La clef de cette parade sauvage

Publié par olrach sur 9 Mars 2013, 15:55pm

 

 

            Dans son dernier roman, longuement attendu, Analphabètes, Rachid O. revient à la fois sur les figures ayant marqué ses dix dernières années et sur la situation toujours plus appauvrie de son pays natal, le Maroc. Des personnes ayant traversé son existence, celle de son père est la première à émerger. Sa bienveillance stricte avait été le point de fuite de ces premiers récits inoubliables que sont L’enfant ébloui et Chocolat chaud. Sa disparition permet à l’auteur de s’interroger sur son propre déracinement, sur ses propres attaches.

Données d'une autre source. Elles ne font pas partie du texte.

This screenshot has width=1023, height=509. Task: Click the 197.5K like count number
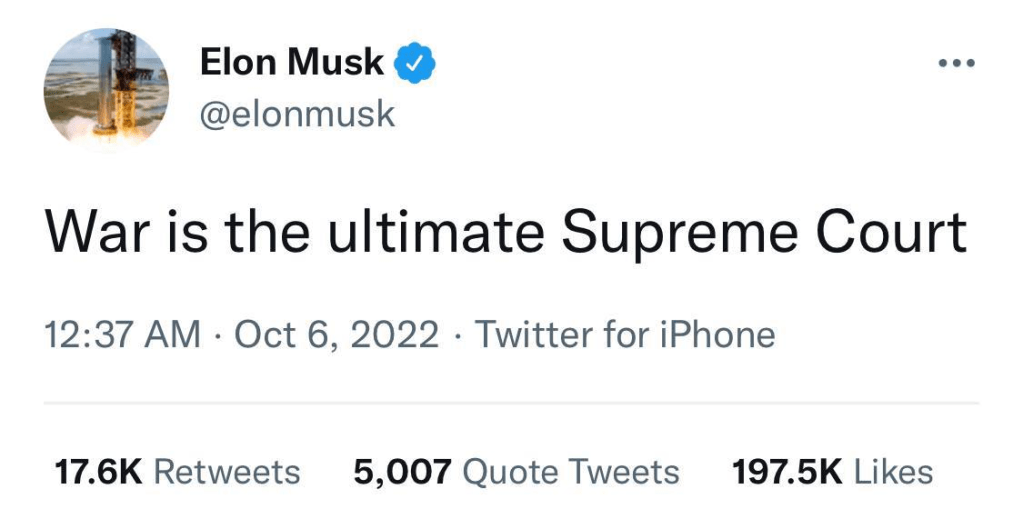click(788, 472)
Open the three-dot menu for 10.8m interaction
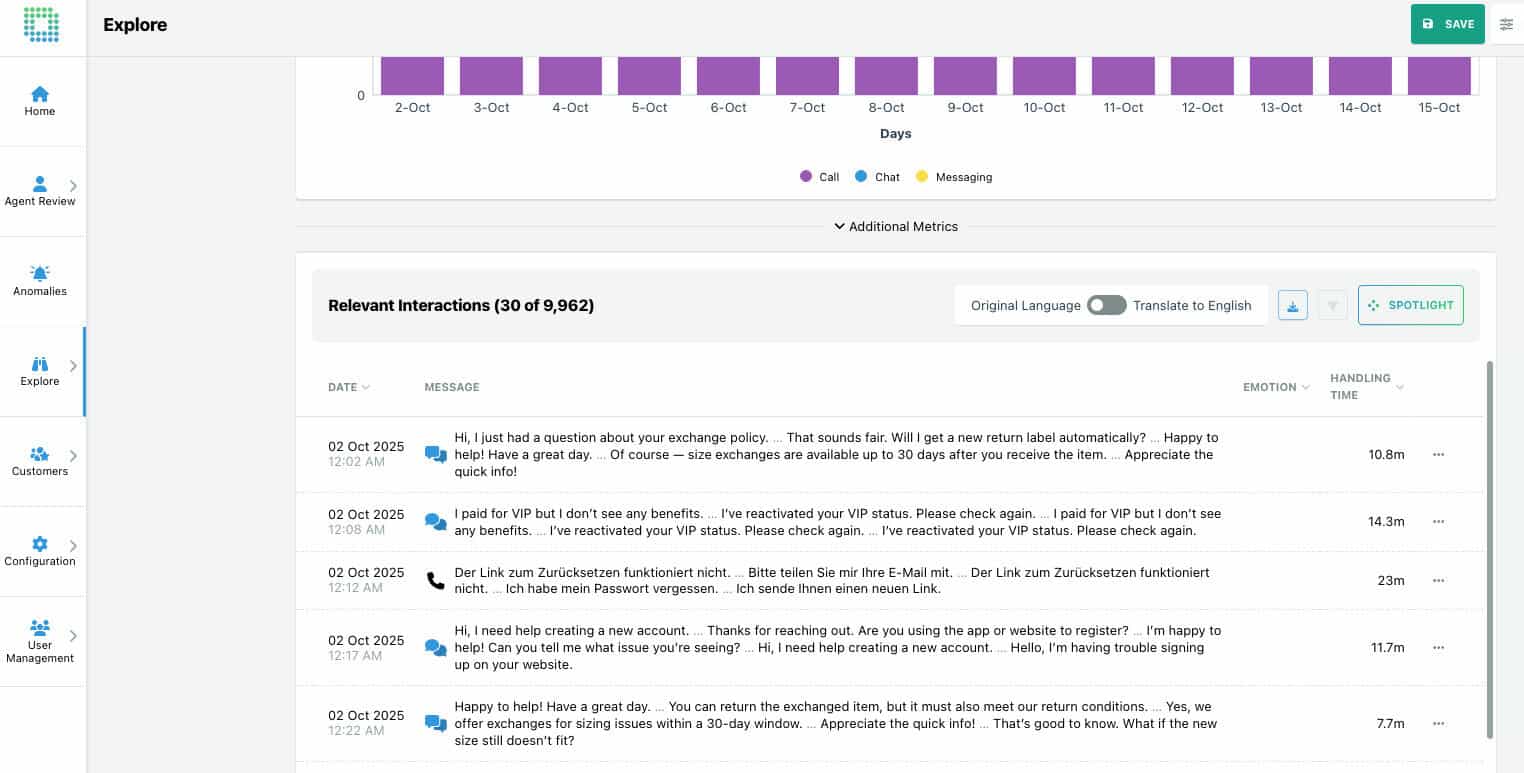 click(1438, 454)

            A ce deuil s’ajoute celui de Gérard, assassiné par son amant marrakchi Slimane, sans raison apparente. Ce père que Rachid O. nous présente dès les premières pages en quête de sa terre natale, cet ami français exilé au Maroc, en quête d’une retraite paisible et éblouie par les charmes si peu fallacieux du royaume chérifien, sont à l’image de cette autre figure masculine, croisée par hasard par le narrateur, à l’hôtel Terminus des nomades de Marrakech. Assel, parti, par honneur pour sa famille, à la recherche de sa sœur, erre de ville en ville, un couteau dans son sac et cèdera aux pulsions masochistes d’un homosexuel européen, vivant au Maroc depuis trente ans, et dont le narrateur se demande pour quelles raisons il préfère être sadiquement torturé plutôt que d’apprendre la langue arabe dont il pense ne pas avoir besoin.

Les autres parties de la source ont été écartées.